WORK REQUEST:
Some lines below hold "arrow". Pick them out and copy them.

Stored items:

_ _ _ _ _ _ _

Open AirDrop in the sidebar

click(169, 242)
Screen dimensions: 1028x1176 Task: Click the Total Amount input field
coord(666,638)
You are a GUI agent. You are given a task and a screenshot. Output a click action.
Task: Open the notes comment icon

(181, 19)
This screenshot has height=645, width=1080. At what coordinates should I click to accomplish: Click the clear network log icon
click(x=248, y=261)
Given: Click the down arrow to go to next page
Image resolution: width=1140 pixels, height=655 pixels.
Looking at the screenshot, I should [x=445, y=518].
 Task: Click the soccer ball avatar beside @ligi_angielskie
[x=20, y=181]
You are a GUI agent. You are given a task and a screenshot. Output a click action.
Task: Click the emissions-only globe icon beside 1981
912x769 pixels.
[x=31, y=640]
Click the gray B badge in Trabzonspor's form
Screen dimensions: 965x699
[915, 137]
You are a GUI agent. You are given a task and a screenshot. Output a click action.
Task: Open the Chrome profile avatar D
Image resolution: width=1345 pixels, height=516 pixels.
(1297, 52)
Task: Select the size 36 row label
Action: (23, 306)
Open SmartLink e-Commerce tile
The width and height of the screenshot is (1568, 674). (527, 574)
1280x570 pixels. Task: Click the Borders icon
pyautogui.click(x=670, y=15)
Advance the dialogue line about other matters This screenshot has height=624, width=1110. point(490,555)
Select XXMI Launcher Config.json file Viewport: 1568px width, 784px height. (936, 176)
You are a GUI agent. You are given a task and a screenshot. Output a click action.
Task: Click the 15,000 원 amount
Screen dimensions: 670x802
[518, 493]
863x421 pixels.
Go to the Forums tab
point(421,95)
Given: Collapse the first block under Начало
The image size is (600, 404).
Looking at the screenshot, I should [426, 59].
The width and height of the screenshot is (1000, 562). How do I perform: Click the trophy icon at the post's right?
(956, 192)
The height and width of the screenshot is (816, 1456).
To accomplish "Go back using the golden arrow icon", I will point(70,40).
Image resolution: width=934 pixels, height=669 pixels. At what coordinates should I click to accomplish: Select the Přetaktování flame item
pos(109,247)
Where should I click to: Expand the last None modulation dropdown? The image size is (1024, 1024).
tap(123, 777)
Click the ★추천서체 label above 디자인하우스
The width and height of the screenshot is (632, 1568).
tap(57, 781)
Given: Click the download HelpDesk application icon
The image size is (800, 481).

_ _ _ _ _ _ _

OUTPUT FOR THIS TASK:
Given: Click the down arrow to go to next page
To accomplish "Go back using the golden arrow icon", I will point(70,40).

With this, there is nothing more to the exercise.